• [HOW TO COMPLETE THIS TASK]
Please keep the images out and set down the data exactly as given.

Stored data entries
● ● ● ●

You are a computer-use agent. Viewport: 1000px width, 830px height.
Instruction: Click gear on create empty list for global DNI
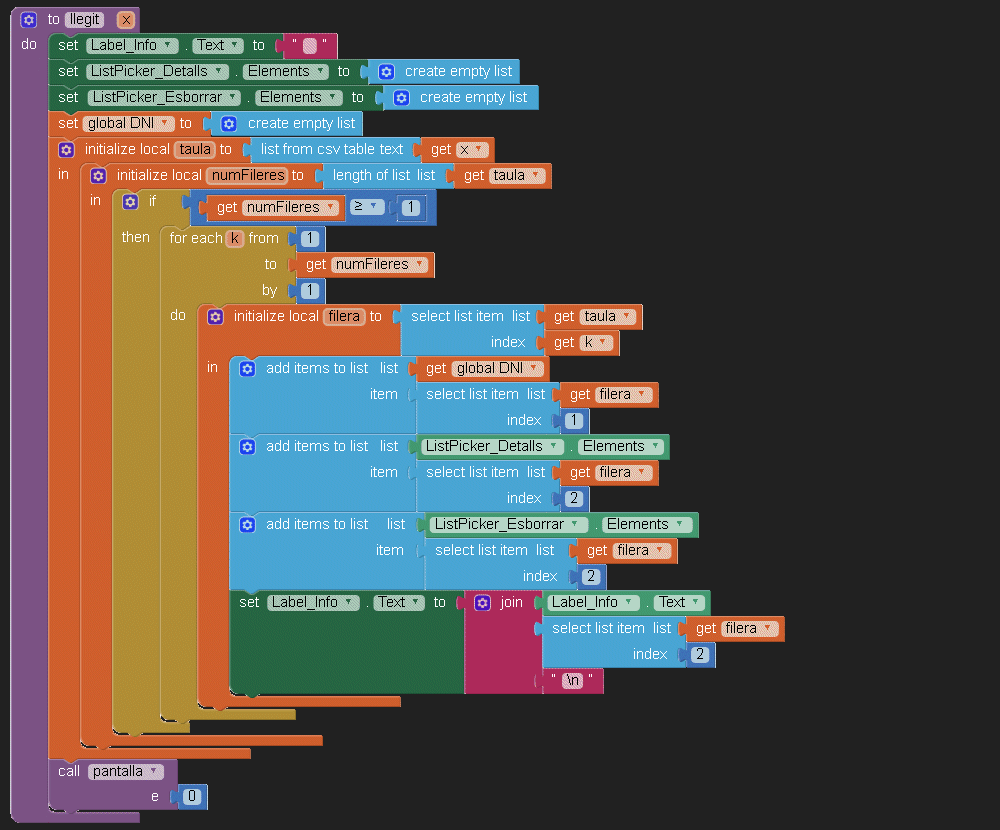pos(229,123)
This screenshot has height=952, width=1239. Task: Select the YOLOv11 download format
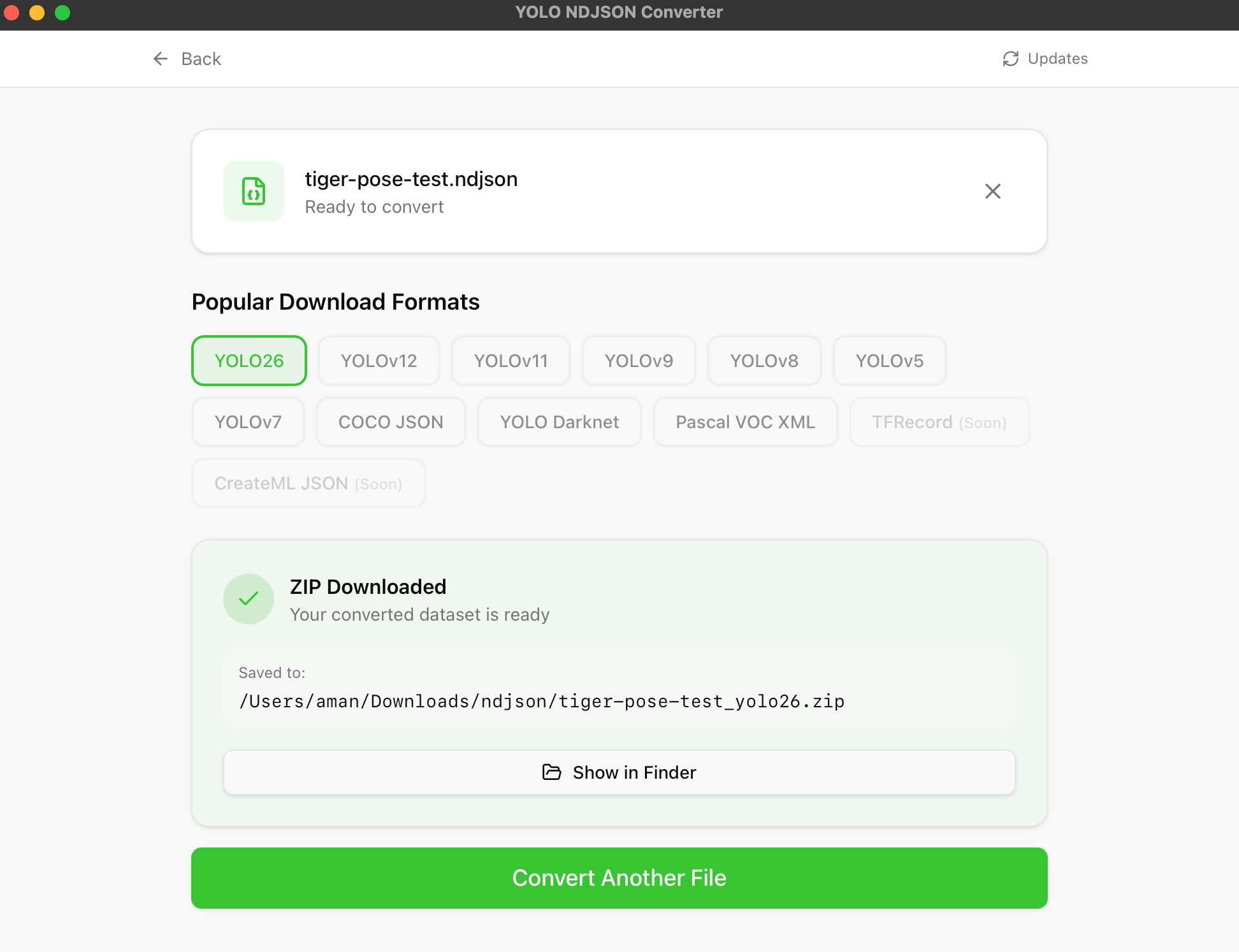pos(511,361)
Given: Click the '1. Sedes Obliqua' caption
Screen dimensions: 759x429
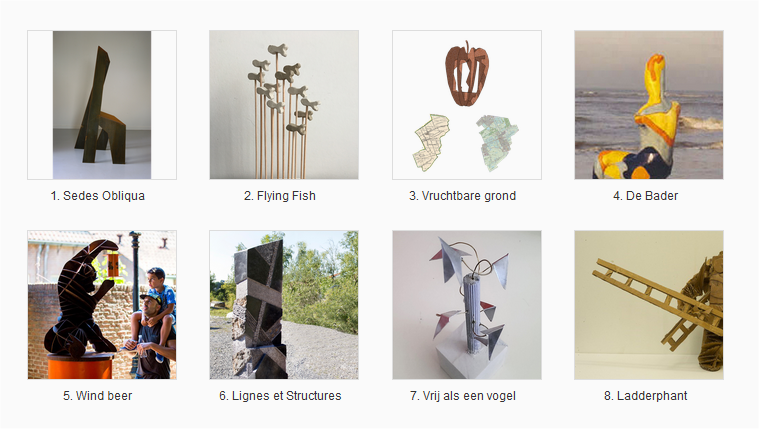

● ● ● ●

• [EXPECTED ANSWER]
You are a computer-use agent. Viewport: 1000px width, 830px height.
Instruction: Click gear on create empty list for global DNI
pos(229,123)
This screenshot has height=952, width=1239. Task: Select the YOLOv11 download format
pos(511,361)
Given: Click the '1. Sedes Obliqua' caption
Screen dimensions: 759x429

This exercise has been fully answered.